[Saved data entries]
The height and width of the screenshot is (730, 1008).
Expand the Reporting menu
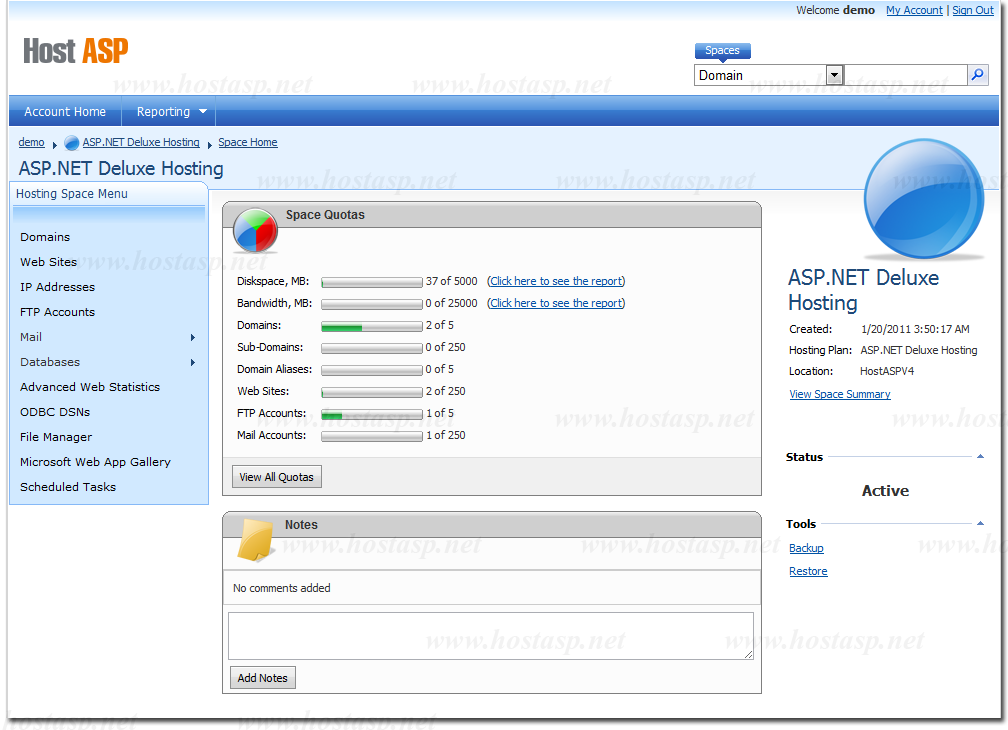171,112
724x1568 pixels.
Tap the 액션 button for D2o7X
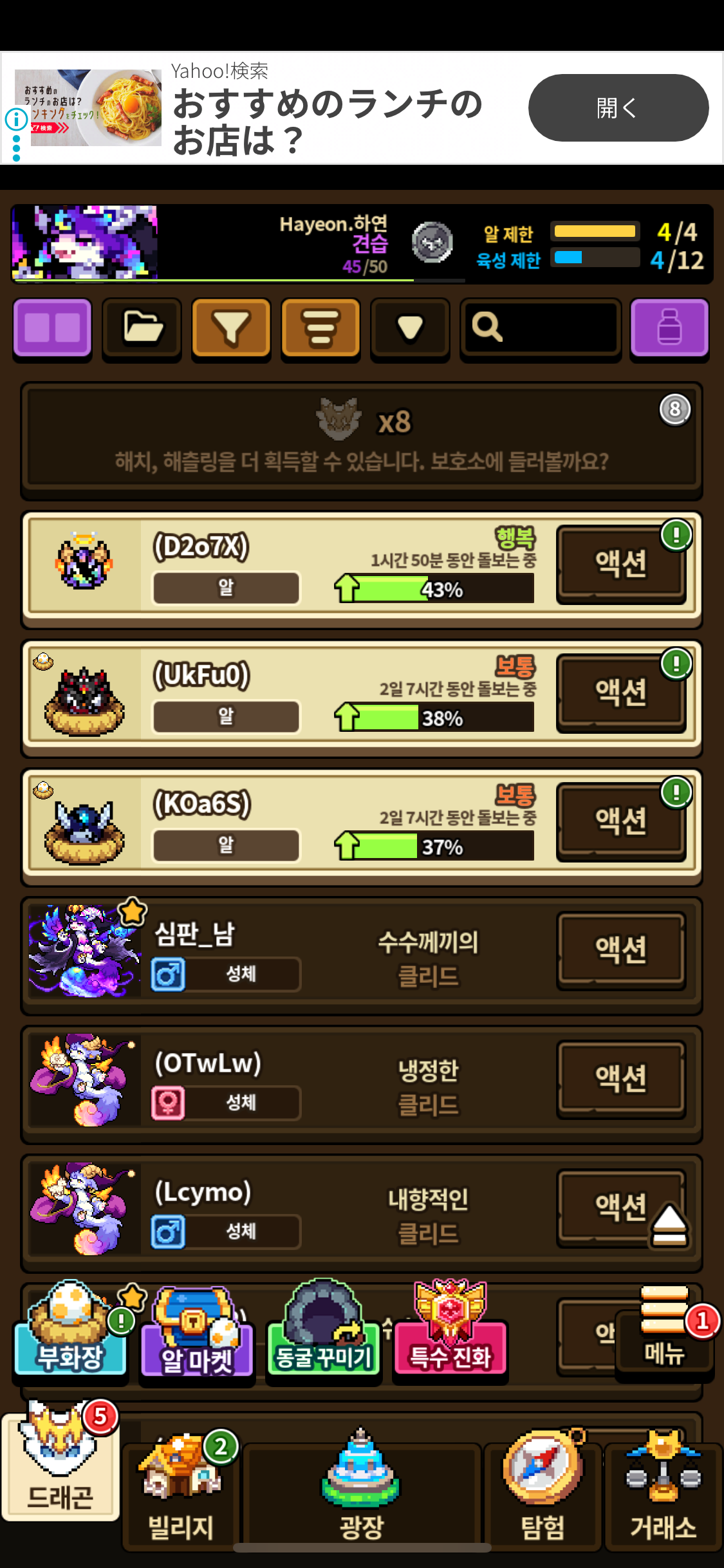coord(621,564)
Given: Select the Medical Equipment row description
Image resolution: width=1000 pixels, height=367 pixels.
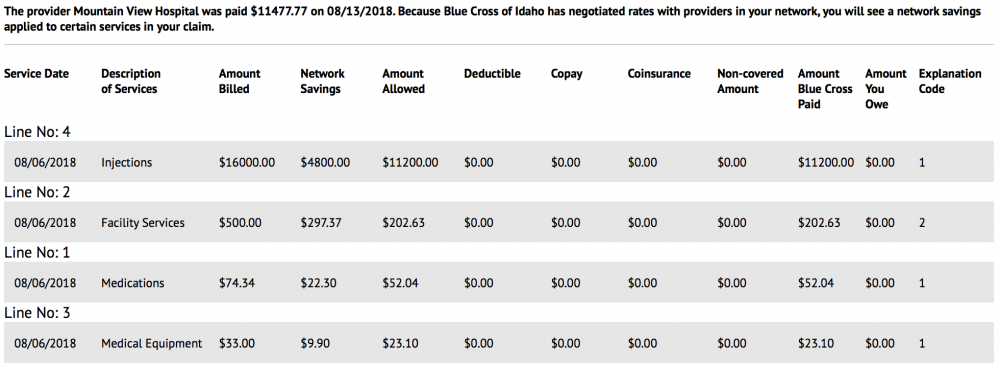Looking at the screenshot, I should tap(152, 343).
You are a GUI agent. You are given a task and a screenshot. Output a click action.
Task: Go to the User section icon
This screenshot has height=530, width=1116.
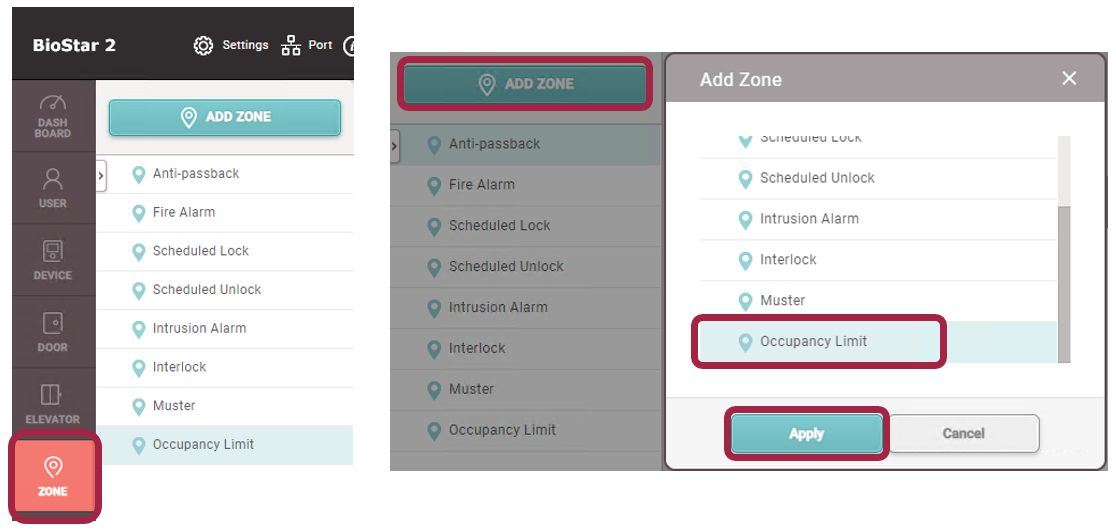click(53, 187)
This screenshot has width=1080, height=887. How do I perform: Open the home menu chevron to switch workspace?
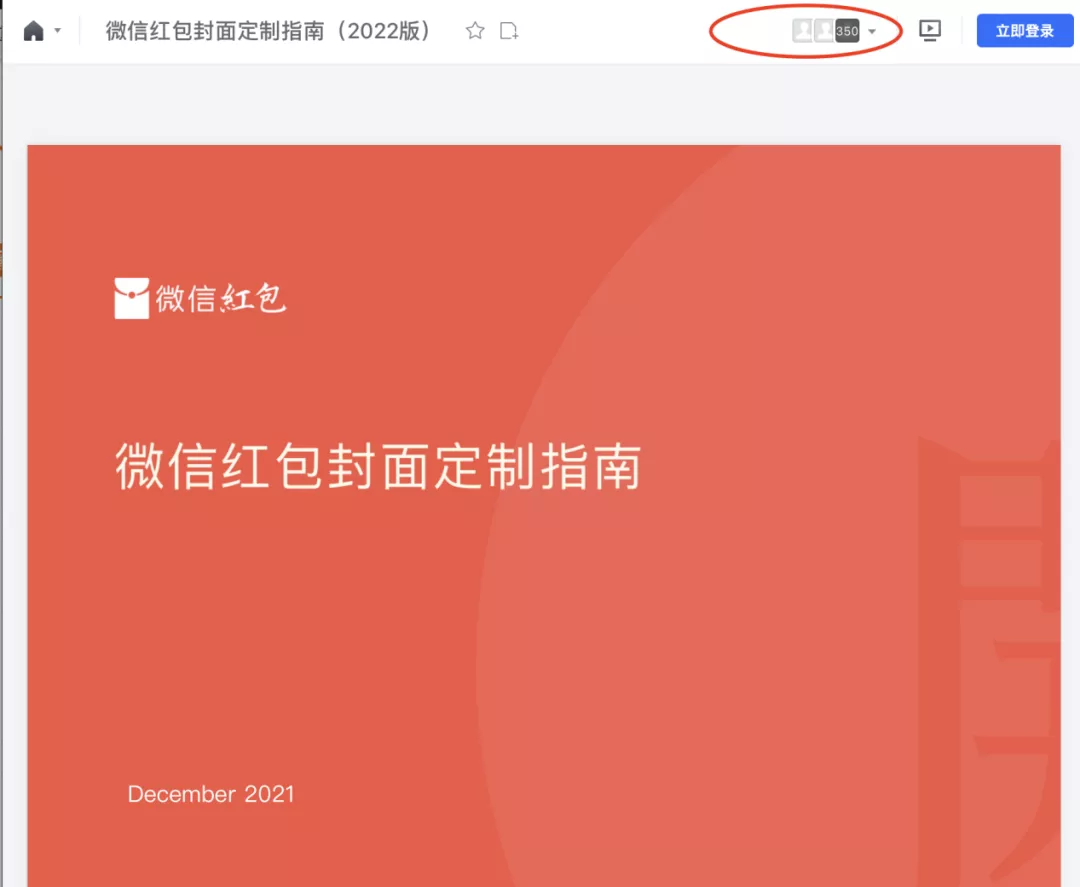[57, 31]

**Problem statement**
These entries are to be printed again word for word, except for the pictures.

**Exercise answer**
The height and width of the screenshot is (730, 1008).
Expand the Reporting menu
171,112
724x1568 pixels.
Tap the 액션 button for D2o7X
coord(621,564)
Given: Select the Medical Equipment row description
Image resolution: width=1000 pixels, height=367 pixels.
Looking at the screenshot, I should tap(152, 343).
You are a GUI agent. You are given a task and a screenshot. Output a click action.
Task: Go to the User section icon
This screenshot has height=530, width=1116.
click(53, 187)
This screenshot has width=1080, height=887. How do I perform: Open the home menu chevron to switch workspace?
[57, 31]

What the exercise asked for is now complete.